■ **Source excerpt**
** Begin **
(for part one, click here)
As our conversation continued, he reflected on the events that are part of his life's tapestry. He was not sad, nor did he appear bitter. He said, "I know that I had to go through all that to get where I am now". "I see all these kids trying to become big time dealers, but none of them have the guts to do what it will take to get there," he mused. According to him, 'it's all good'. He believes that his experiences--the poor decisions and adversity--have taught him humility and to focus on what is most important, the next chapter in his life's story.
I asked if he knew what this next chapter is going to be. He responded definitively, "YES"! Through his church, he hosts 'Brother-to-Brother' conversations with young black men, who are at risk or seeking direction in their life. Through his testimony, he shares the reality of what life on the streets and in prison was like with these young men. They dialogue about the challenges they face daily, and develop action plans to stay out of danger. I was VERY impressed. He learned to develop strategies for sustainable change not in a classroom, but on the streets 'managing drug runners'. (Here I am spending thousands of dollars to receive a Master's degree in Organization Development (OD)). He is using knowledge and lessons learned from the streets to help others. He has reached the 'Freedom to Live' stage of the heroic monomyth (also known as the Hero's Journey).
|Joseph Campbell's monomyth or the Hero's Journey from his book- The Hero with a Thousand Faces|
Him? A hero? Yes, we are all heroes.
** End **
■ **Supplied data**
** Begin **
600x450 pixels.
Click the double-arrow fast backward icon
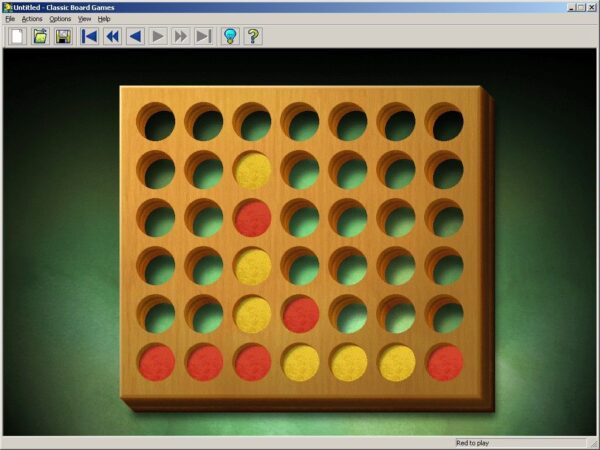(x=112, y=37)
** End **
■ **Challenges**
[A] In the Hero's Journey essay, what name is given to the conversations the man hosts through his church?
[B] Write the next part of the Hero's Journey essay, starting after its final line.
The listing has no role in this work.

■ **Expected results**
[A] They are called 'Brother-to-Brother' conversations.

[B]
According to Joseph Campbell's theory of myth cycles, a hero answers a call and takes a journey from the known to an unknown world. Along the way, the hero faces tasks and trials that (s)he must face, either alone or with helpers, tools, maps, mentors, and enemies. The hero will face a severe challenge, a place (s)he must go because that is where the lesson is--the whole point of the quest. If the hero survives, the hero may achieve a great gift (the goal or "boon"), which often results in the discovery of important self-awareness. The hero then decides whether to return (the return to the ordinary world) with this boon, often facing challenges on the return journey. If the hero is successful in returning, the boon or gift may be used to improve the world (the application of the boon).
If you're having a hard time with how the journey happens, think Martin Luther King Jr., Gandhi, Star Wars, The Matrix, Celie from Color Purple, Frodo Baggins, Harry Potter, Jesus Christ, and yes, your own life story. We've all had that hero's call to something that could possibly transform our lives. Those of us brave enough to answer the call, withstand the trials, and survive the challenge to receive the gift, also have a responsibility. We have to share what we have learned with others. We must do so with no regrets of the past and freedom from the bonds of space and time. We live in the present and make it count!
That's what this encounter at 7-Eleven was about. It was a reminder that I am on my own hero's journey. I have the opportunity to share what I have learned with others through this blog, thereby making my world a better place. There is more to come, so stay tuned. What about you? What journey are you on? Is there a journey you need to embark on, yet you resist or ignore it? Are you ready to answer the call?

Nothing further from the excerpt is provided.